In FIG. 4, the left side of the paper is the front in the transport direction, and the right side of the paper is the rear in the transport direction. In FIG. 5, the horizontal direction on the paper is the conveyance width direction.
The bucket 1 is integrally formed by injection molding using a desired molding material such as a synthetic resin material.
As shown in FIGS. 4 and 5, the bucket 1 has a lower front side wall 1a in the transport direction, a higher rear side wall 1b, and a front side wall 1a and an upper half side of the rear side wall 1b facing forward in the transport direction. And is formed in a substantially horizontally long rectangular box shape (box shape) long in the conveyance width direction in a plan view in which the bottom wall 1c side is curved.

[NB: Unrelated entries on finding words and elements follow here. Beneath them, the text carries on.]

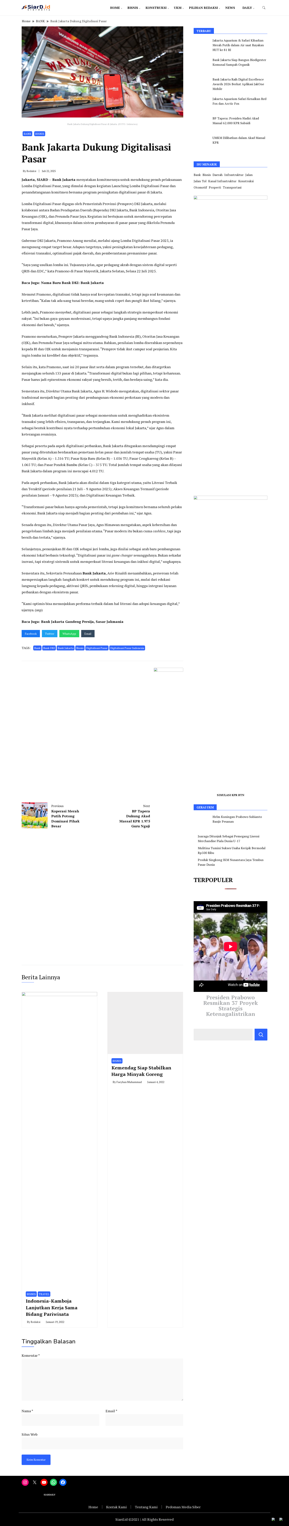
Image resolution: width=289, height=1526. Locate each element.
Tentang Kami (146, 1507)
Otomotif (200, 187)
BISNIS (132, 8)
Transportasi (232, 187)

Then, as shown in FIGS. 4 and 5, the bucket 1 is rearward at the height of the rear side wall 1 b from the upper end of the opening of the front side wall 1 a (rear in the conveying direction). 1d) having both side walls 1d extending in a substantially horizontal shape.
As shown in FIG. 7, the both side walls 1d include a continuous wall 1d-1 that connects the front side wall 1a and the rear side wall 1b, and an extended wall 1d- that extends rearward from the rear side wall 1b. The extended wall portion 1d-2 is positioned on the outside by the wall thickness from the continuous wall portion 1d-1 and extends rearward from the rear side wall 1b. That is, the continuous wall portion 1d-1 and the extended wall portion 1d-2 are connected in a stepped manner in plan view with the rear side wall 1b as a boundary.
Thereby, when each bucket 1 is connected endlessly in the conveyance direction, as shown in FIG. 9 described later, the extension wall portion 1d-2 of the front bucket 1-1 in the conveyance direction becomes the front bucket 1-2. It is made to superpose | polymerize on the outer side of the continuous wall part 1d-1. That is, by adopting a polymerization structure in which the extension wall portion 1d-2 is polymerized on the outside of the continuous wall portion 1d-1, the endless connection in the transport direction of the baguette 1 group is changed between the front and rear by the connecting rod 2. In cooperation with the connection, the connected state of the bucket 1 group is configured to move parallel to the conveying direction such as a belt conveyor.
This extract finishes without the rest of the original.